On Ignoring History
By Madhusudan Sharma
(Based on Nobel laureate V.S. Naipaul’s views on the subject expressed at various fora)
“How do you ignore history? But the nationalist movement, Independence movement ignored it. You read the Glimpses of World History by Jawaharlal Nehru, it talks about the mythical past and then it jumps the difficult period of the invasions and conquests. So you have Chinese pilgrims coming to Bihar, Nalanda and places like that. Then somehow they don’t tell you what happens, why these places are in ruin. They never tell you why Elephanta island is in ruins or why Bhubaneswar was desecrated.”
“People in India have only known tyranny. The very idea of liberty is a new idea. Particularly pathetic is the harking back to the Mughals as a time of glory. In fact, the Mughals were tyrants, every one of them. They were foreign tyrants and they were proud of being foreign.”
“India has been a wounded civilisation because of Islamic violence. Pakistanis know this; indeed they revel in it. It is only Indian Nehruvians like Romila Thapar who pretend that Islamic rule was benevolent. We should face facts: Islamic rule in India was at least as catastrophic as the later Christian rule. The Christians created massive poverty in what was a most prosperous country; the Muslims created a terrorised civilization out of what was the most creative culture that ever existed.”
“India was wrecked and looted, not once but repeatedly by invaders with strong religious ideas, with a hatred for the religion of the people they were conquering. People read these accounts but they do not imaginatively understand the effects of conquest by an iconoclastic religion.”
“India became the great land for Muslim adventurers and the peasantry bore this on their back. They were enslaved quite literally. It just went on like this from the 11th century onwards.” (source: Economic Times; www.economictimes.com).
“The millennium began with the Muslim invasions and the grinding down of the Hindu-Buddhist culture of the north. This is such a big and bad event that people still have to find polite, destiny-defying ways of speaking about it. In art books and history books, people write of the Muslims “arriving” in India, as though the Muslims came on a tourist bus and went away again. The Muslim view of their conquest of India is a truer one. They speak of the triumph of the faith, the destruction of idols and temples, the loot, the carting away of the local people as slaves, so cheap and numerous that they were being sold for a few rupees. The architectural evidence-the absence of Hindu monuments in the north-is convincing enough. This conquest was unlike any other before. There are no Hindu records of this period. Defeated people never write their history. The victors write the history. The victors were Muslims. For people on the other side it is a period of darkness.”
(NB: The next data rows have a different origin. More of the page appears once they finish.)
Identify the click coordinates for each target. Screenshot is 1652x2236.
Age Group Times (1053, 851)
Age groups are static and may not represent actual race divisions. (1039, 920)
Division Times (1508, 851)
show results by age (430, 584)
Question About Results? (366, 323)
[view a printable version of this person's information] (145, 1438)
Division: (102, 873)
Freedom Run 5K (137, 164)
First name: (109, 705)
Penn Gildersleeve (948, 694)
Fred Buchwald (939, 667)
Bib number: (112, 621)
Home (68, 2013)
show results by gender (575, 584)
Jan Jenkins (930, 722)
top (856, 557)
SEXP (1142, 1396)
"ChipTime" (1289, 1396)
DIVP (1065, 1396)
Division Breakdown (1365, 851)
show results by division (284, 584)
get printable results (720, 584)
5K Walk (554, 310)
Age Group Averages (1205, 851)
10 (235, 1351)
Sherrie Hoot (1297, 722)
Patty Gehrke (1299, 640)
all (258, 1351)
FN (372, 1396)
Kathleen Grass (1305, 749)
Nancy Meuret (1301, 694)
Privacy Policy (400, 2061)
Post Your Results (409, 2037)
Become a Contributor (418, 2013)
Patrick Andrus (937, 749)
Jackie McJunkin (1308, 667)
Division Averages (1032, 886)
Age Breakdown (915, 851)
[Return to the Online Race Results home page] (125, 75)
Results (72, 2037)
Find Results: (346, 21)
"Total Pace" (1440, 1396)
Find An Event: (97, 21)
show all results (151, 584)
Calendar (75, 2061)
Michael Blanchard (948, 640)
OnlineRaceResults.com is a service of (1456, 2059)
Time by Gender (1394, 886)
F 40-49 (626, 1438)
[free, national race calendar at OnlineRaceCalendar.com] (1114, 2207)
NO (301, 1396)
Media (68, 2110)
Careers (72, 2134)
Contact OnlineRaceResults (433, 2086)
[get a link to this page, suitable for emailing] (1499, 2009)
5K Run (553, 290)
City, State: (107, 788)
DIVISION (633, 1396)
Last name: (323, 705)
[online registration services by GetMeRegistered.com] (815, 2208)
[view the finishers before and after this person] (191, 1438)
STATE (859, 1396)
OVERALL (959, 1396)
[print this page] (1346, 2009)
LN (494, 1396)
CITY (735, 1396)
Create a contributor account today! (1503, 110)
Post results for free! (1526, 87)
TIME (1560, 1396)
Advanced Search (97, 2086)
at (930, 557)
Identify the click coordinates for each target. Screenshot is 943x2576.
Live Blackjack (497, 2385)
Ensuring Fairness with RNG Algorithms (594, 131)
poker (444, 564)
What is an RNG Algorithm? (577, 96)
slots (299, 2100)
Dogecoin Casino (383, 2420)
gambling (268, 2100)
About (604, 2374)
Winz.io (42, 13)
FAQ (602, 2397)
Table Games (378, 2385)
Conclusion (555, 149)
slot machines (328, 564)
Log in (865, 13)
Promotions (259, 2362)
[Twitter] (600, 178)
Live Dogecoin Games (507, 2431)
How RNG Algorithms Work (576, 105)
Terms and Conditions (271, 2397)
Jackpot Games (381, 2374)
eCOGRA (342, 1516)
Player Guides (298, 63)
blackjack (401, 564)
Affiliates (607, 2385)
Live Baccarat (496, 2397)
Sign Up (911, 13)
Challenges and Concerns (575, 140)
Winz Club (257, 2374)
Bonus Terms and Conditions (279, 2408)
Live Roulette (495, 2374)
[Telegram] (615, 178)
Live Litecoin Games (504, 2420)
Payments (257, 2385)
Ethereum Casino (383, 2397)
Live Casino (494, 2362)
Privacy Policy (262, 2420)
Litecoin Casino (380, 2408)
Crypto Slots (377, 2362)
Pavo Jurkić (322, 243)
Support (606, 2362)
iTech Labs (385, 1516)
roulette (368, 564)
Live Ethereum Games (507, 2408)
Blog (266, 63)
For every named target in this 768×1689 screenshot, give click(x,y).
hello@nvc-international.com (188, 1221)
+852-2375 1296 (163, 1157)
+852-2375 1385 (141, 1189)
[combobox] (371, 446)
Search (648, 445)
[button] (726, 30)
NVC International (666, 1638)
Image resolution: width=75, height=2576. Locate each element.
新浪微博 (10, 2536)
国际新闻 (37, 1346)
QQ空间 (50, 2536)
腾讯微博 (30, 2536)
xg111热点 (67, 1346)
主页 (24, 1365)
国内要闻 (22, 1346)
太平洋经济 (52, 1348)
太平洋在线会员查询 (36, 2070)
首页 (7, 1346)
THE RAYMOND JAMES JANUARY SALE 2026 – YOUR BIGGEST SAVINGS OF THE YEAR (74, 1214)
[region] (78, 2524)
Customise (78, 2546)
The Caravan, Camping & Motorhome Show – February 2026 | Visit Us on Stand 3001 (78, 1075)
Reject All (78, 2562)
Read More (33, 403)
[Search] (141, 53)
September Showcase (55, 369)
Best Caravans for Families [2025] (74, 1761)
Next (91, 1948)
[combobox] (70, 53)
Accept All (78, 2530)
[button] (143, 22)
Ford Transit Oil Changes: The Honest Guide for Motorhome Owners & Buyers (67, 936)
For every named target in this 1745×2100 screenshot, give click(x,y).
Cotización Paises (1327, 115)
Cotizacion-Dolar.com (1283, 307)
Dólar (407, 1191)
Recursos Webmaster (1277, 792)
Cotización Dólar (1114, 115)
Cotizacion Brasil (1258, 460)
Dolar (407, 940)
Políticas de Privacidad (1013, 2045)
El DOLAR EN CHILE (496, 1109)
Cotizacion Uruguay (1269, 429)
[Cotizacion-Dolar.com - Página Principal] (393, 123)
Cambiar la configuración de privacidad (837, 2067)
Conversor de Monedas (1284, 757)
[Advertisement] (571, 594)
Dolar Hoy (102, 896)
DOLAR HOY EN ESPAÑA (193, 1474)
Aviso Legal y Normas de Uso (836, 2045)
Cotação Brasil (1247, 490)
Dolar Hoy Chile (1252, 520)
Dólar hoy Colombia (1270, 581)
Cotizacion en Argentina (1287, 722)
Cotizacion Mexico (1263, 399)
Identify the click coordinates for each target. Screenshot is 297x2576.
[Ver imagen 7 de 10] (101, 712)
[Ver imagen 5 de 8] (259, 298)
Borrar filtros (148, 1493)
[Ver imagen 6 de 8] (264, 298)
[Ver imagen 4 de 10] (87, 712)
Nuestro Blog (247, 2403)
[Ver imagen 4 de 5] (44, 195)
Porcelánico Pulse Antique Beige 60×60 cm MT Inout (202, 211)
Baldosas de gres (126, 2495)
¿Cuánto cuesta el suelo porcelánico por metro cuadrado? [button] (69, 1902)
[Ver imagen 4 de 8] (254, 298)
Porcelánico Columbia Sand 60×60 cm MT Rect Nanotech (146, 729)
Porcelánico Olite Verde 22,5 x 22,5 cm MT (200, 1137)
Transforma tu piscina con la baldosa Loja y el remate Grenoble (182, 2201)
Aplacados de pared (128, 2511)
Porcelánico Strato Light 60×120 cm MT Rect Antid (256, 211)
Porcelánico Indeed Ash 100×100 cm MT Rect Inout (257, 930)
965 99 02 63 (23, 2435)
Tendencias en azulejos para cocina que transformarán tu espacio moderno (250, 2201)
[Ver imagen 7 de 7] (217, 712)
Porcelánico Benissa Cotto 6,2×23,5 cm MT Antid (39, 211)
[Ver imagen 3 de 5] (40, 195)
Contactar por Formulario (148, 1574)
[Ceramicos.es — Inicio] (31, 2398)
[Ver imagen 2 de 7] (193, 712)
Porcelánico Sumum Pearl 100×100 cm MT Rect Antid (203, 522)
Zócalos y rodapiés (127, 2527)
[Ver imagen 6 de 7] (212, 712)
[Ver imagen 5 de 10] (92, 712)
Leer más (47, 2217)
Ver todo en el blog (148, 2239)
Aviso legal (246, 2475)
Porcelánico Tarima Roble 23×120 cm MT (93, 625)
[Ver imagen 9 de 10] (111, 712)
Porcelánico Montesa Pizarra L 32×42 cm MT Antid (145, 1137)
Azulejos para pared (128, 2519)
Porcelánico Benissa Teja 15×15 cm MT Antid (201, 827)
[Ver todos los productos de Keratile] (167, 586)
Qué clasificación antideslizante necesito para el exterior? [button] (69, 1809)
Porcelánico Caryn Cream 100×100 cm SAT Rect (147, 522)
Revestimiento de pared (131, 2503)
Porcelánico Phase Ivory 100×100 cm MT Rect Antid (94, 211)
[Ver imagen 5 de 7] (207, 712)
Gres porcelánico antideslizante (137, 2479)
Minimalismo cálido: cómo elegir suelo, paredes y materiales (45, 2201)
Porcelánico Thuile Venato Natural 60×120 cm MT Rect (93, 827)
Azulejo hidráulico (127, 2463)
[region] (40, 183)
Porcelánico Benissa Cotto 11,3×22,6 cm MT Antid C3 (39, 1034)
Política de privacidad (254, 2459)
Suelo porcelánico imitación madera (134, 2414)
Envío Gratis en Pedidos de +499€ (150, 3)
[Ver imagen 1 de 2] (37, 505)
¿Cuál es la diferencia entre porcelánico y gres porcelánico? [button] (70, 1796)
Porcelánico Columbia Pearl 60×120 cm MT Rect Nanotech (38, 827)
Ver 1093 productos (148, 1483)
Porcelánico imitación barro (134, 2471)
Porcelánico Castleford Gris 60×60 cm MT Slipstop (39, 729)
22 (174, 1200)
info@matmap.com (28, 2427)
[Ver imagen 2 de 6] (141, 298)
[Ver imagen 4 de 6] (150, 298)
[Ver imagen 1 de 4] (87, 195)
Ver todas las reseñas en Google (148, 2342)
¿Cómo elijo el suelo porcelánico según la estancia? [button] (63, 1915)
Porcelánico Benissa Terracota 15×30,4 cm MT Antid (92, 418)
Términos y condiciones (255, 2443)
On Hindu militancy and India’s secularism
“To say that India has a secular character is being historically unsound. Dangerous or not, Hindu militancy is a corrective to the history I have been talking about. It is a creative force and will be so. Islam can’t reconcile with it.”
On Hindu revivalism
“Indian intellectuals have a responsibility to the state and should start a debate on the Muslim psyche. To speak of Hindu fundamentalism, is a contradiction in terms, it does not exist. Hinduism is not this kind of religion. You know, there are no laws in Hinduism. And there are many forces in Hinduism… My interest in these popular movements is due to the pride they restore to their adherents in a country ravaged by five or six centuries of brutal rule by Muslim invaders. These populations, in particular the peasantry, have been so crushed that any movement provides a certain sense of pride. The leftists who claim that these wretched folk are fascists are wrong. It’s absurd. I think that they are only reclaiming a little of their own identity. We can’t discuss it using a Western vocabulary.”
On demolition of Babri structure
“Not as badly as the others did, I am afraid. The people who say that there was no temple are missing the point. Babar, you must understand, had contempt for the country he had conquered. And his building of that mosque was an act of contempt. In Ayodhya, the construction of a mosque on a spot regarded as sacred by the conquered population was meant as an insult to an ancient idea, the idea of Ram, which was two or three thousand years old.” (The Times of India, July 18, 1993).
On the Taj Mahal
“The Taj is so wasteful, so decadent and in the end so cruel that it is painful to be there for very long.” (Outlook, 15 November 1999).
“You see, I am less interested in the Taj Mahal which is a vulgar, crude building, a display of power built on blood and bones. Everything exaggerated, everything overdone, which suggests a complete slave population. I would like to find out what was there before the Taj Mahal.” (economictimes.indiatimes.com, 13 January 03)
On formation of Pakistan
Naipaul considers Pakistan’s founding “extremely fortunate” for India as the “religious question would otherwise have paralyzed andconsumed the state”.
Naipaul calls Pakistan a “criminal” enterprise. “Here is a Muslim country which after its creation in 1947 promptly became a state ofmanpower exports. Lots of people came to Britain. The idea of a state for the Muslims began to undo itself very quickly.”
Naipaul’s advice to every Indian
Naipaul has advised every Indian to make a “pilgrimage” to Vijaynagar “just to see what the (Muslim) invasion of India led to. They will see a totally destroyed town.”